In a court hearing last fall about whether to hold a new trial, Assistant State's Attorney Matthew Fraling said prosecutors never claimed the last person to have sex with Cruse was the one who killed her. Cruse's body showed no signs of rape, according to the medical examiner, and Griffin was not charged with a sex crime.


Drouet said the prosecutor in the original murder trial strongly implied to jurors that the last person to have sex with Cruse was the killer. They mentioned the sperm at the trial and said Griffin was Cruse's only sex partner.

In granting Griffin a new trial, Circuit Judge Gale E. Rasin called the DNA evidence "so compelling" and "material to the case."

Yesterday's Alford plea was taken by Circuit Judge Althea M. Handy.

Afterward, Griffin hugged some of his 15 family members who had come to court to support him, Drouet said.

"Without DNA, he would still be sitting in prison for life," Drouet said. "There was no way to show what he had always been saying without DNA testing."

Drouet is part of the state's Innocence Project, a group of public defenders that tackles what it believes to be wrongful convictions.

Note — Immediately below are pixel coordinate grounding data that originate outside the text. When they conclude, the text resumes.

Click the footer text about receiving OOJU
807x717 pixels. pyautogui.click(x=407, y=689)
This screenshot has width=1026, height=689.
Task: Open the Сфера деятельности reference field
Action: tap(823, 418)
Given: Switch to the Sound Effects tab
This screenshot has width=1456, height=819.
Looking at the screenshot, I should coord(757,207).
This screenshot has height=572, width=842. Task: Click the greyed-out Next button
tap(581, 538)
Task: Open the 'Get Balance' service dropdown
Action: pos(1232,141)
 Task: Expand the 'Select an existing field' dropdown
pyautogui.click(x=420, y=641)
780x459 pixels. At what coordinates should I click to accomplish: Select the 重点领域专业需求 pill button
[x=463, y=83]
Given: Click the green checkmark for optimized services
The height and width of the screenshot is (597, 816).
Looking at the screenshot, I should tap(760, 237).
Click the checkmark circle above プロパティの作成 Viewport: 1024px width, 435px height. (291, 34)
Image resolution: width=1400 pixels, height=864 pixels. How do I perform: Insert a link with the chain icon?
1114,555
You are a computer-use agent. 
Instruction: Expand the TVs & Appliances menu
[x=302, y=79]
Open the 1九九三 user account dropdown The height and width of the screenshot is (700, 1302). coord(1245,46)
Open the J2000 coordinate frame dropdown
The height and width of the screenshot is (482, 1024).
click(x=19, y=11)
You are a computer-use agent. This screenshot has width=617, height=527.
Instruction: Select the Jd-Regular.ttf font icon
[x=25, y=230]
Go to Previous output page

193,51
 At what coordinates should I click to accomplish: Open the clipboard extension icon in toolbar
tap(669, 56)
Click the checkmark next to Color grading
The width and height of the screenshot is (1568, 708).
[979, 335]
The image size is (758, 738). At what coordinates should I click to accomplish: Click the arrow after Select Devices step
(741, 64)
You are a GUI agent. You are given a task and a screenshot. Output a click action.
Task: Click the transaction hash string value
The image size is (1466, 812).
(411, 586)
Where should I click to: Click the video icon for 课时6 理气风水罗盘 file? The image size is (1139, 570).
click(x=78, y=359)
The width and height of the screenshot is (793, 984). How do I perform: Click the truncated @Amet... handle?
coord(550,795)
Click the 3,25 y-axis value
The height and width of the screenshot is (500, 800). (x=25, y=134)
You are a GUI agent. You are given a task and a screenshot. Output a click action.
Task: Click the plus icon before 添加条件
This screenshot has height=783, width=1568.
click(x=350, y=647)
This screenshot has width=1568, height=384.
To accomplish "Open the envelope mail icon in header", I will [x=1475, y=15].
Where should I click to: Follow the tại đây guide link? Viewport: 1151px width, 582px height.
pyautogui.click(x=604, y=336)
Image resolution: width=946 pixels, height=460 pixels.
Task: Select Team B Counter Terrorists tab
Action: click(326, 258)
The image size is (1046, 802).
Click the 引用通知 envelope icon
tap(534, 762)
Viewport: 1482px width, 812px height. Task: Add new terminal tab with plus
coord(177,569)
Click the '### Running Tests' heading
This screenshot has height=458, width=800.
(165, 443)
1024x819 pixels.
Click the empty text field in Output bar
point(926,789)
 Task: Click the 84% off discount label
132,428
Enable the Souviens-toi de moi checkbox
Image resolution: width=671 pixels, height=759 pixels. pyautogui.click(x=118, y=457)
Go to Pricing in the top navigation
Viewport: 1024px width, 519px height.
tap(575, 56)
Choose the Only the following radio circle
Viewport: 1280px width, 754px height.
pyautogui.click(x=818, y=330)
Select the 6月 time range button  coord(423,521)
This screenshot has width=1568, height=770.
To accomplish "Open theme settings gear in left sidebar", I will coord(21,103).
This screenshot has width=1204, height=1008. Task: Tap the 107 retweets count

In 1993, Baltimore County's Kirk Bloodsworth became the first death-row inmate in the United States to be exonerated by DNA. Bloodsworth had been convicted for the 1984 killing of 9-year-old Dawn Hamilton. After DNA testing exonerated Bloodsworth, another man pleaded guilty to the crime.

Bloodsworth was pardoned by the governor and received $300,000 from the state Board of Public Works. By taking a plea deal yesterday, Griffin forfeits any such chance at restitution.

The Innocence Project is pursuing two other city cases in which it believes DNA could exonerate their clients.

In December, Judge Kaye A. Allison ordered testing of DNA from a 1988 murder-rape conviction of two men. James Thomson and James Owens were found guilty in the murder of Colleen Williar, 24, in her O'Donnell Heights rowhouse.

Drouet said she doesn't believe sperm collected from the victim's body belongs to either of the men. She said public defenders are awaiting the results of those tests.

Donte Gregg was convicted in 2003 of first-degree murder and handgun charges. He claims that another man in his vehicle jumped out, fired the fatal shots and got back inside, forcing him to drive away.


Police found the murder weapon and swabbed skin cells from the trigger, but neither the prosecutor nor Gregg's trial attorney asked for DNA testing.

His appellate attorney, Michele Nethercott, who heads the Innocence Project, said she wants that testing to be done.